While praising the work of Hospice, he showed the clear distinction between providing comfort for someone in their final days as Hospice does and killing someone directly or indirectly through euthanasia and assisted suicide.

Probably the most common and flawed argument for assisted suicide and euthanasia, according to Cockfield, is to spare the patient pain. After spending two years in the hospital, undergoing 27 operations, Cockfield is intimately familiar with pain.

“Death is not an appropriate pain medicine,” Cockfield said, adding that experts report that 98 percent of all pain can be treated. He believes the reason people still suffer pain is that some doctors are unable to keep up with the cutting edge in pain management, a problem that can be resolved through training programs.

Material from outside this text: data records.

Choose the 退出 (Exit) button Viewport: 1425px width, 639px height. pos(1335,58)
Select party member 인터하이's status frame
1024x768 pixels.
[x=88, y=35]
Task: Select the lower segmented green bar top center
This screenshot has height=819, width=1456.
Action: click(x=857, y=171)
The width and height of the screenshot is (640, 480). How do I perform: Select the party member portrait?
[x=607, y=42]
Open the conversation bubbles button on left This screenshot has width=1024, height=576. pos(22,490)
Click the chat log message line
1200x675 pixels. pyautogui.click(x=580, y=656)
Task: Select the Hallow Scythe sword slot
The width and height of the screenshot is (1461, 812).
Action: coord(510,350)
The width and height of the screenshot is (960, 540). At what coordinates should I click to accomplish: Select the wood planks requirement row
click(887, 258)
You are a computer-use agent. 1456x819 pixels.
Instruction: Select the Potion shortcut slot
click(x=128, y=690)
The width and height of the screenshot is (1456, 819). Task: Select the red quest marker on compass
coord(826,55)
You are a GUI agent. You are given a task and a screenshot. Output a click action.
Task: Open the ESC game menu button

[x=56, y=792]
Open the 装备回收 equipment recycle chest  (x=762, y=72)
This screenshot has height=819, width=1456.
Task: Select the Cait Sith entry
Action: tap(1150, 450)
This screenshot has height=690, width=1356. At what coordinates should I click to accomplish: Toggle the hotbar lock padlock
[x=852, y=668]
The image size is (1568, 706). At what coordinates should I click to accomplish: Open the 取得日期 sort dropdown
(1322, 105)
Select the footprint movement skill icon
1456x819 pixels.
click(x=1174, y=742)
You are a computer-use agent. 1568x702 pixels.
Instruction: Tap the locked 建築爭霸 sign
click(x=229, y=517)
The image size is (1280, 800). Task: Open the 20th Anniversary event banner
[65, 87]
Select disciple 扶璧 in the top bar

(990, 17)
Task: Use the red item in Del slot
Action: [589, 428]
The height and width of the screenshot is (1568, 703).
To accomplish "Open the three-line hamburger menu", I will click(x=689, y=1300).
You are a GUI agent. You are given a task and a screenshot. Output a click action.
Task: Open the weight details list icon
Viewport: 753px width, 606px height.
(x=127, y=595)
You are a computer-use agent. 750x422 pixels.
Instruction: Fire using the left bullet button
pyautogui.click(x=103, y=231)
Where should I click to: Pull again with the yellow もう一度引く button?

“Pain management was not as sophisticated in 1969 as it is today,” he said, “and yet I never once wanted to be killed. God made us to want to live.”

Unfortunately, political language has been used in the debate to make killing more palatable and accepted by the public. “Choice” and “a right to die” are terms used by advocates of assisted suicide and euthanasia, and Cockfield has trouble with them. He cannot see a person having a real choice when made to feel a burden, forced to obey the provisions in a purposely vague living will, and denied pain medication or treatment for depression.

He described the limited choice of a patient in Virginia who is withheld life saving treatment because his “quality of life”  a highly subjective term that was determined by a medical ethics board to be poor.

Certain deceptive words, according to Cockfield, can be used in documents like a living will giving a person a sense of false security. For example, the words “terminal illness,” used in a living will, means any illness that cannot be cured, which is not the common definition. According to this definition, someone with diabetes could be considered terminal and be refused routine treatment if such a will is on file at the hospital.

One obvious motive behind the push for assisted suicide/euthanasia is money, according to Cockfield. For example, a poor person with cancer in Oregon would have to pay for pain medicine but would be offered a lethal injection for free. Denying treatment, turning off respirators, and refusing medications have now become realities at U.S. hospitals that look at the cheaper way to treat high-cost, non-profit patients such as the disabled and chronically ill.

“If you take morality out, the cheapest way to treat the sick is killing,” he said.

Cockfield discussed ways in which medical professionials encourage the “cheaper” alternative. A hospital in Columbia had a patient who was in a serious accident and paralyzed. The patient was told, “If you love your family, you will let us turn off the respirator. With all the medical costs, you don’t want to lose your house ”

Cockfield’s own mother was awakened at 4 a.m. while in a hospital to sign a living will. When she refused, the nurse said, “You don’t want to be a burden on your family? You don’t want them to suffer?”

To illustrate the severity of the situation, he explained how the parents of a newborn with Down syndrome refused a routine surgical procedure for their daughter and allowed the hospital to starve her to death. The chart read, “Do not feed and do not hold.” Ironically, 14 days later on the same day the child died, a veterinarian received five years in prison for starving a German shepherd dog.

As Cockfield describes the dark curtain coming down on a seemingly apathetic world, he believes the tide can turn if people are informed about the realities and the means to curb their growth.

“First, elect pro-life leaders who will help promote legislation that protects all human life. Second, get rid of vague living wills and replace it with “A Will to Live” distributed by S.C. Citizens for Life; and last, convey your wishes to your family, so they can be your advocates,” he concluded.

In all that Wayne Cockfield has been through, he has gained wisdom. One lesson he has learned is that “your level of personal happiness is not based on physical appearance or ability.”

If that message were accepted, the fear of disability or illness would not consume the culture into devaluing those with less than perfect bodies.